Collaborative Research Focuses on Jury Verdict Tendencies
Nisbet Honor student Jennifer Gray ’05 recently collaborated with Converse psychology professor Dr. Monica McCoy in a college-sponsored project to research jury verdict tendencies in criminal sexual assault cases. According to their findings, the gender and relationship of the defendant to the alleged victim are crucial factors in determining guilt or innocence in the courtroom. Specifically, when the defendant is father of the alleged victim, he is more likely to be found guilty than is the mother of the alleged victim or strangers of either sex.
Jennifer and Dr. McCoy collected data from mock jurors throughout Upstate South Carolina for three months during the summer of 2003. “We presented the jurors with one of four fictional alleged child sexual assault cases,” explained Jennifer. “The different scenarios involved sexual assault supposedly committed against a 10-year-old girl by the father, mother, a male stranger or a female stranger. Each scenario involved acts that could be committed by a male or female.”

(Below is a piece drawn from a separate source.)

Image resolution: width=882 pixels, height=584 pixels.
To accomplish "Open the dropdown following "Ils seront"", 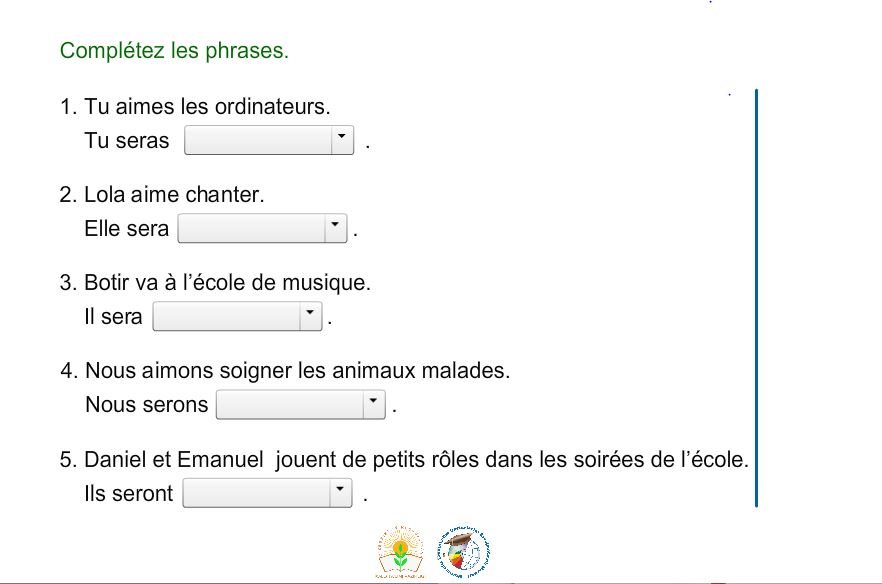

The father was found guilty in 47% of the cases, the mother 24%, the male stranger 27% and the female stranger 26%. The 256 mock juror participants were required to be jury eligible: a U.S. citizen at least 18-years-old with no felony convictions.
“As we began our research,” said Dr. McCoy, “we felt that the male defendants would receive more guilty verdicts than the female defendants regardless of their relationship to the victim. The data only partially supported this hypothesis. The father received significantly more guilty verdicts than the female defendant, but the male stranger did not. This may be explained by jurors’ growing recognition that in most cases, the offender in sexual assault cases is known by the victim. It’s also probable that the mother defendant was aided by the stereotype that mothers are nurturing and, therefore, is not capable of committing such an act.”
Before their research, Dr. McCoy and Gray also believed that female jurors would dole out more guilty verdicts than male jurors. However, male and female jurors assigned an equal number of guilty verdicts. “This was a surprising find because it contradicts most of what has been reported in research of sexual assault cases,” said Dr. McCoy. “The fact that the females did not assign significantly more guilty verdicts than males indicates that differences based on juror sex were minimal despite the fact that female jurors did rate the alleged victim as more believable.”
Dr. McCoy and Gray were invited to present their findings at the American Psychology Law Society conference in Scottsdale, Ariz. in early March, and are now preparing their results for publication.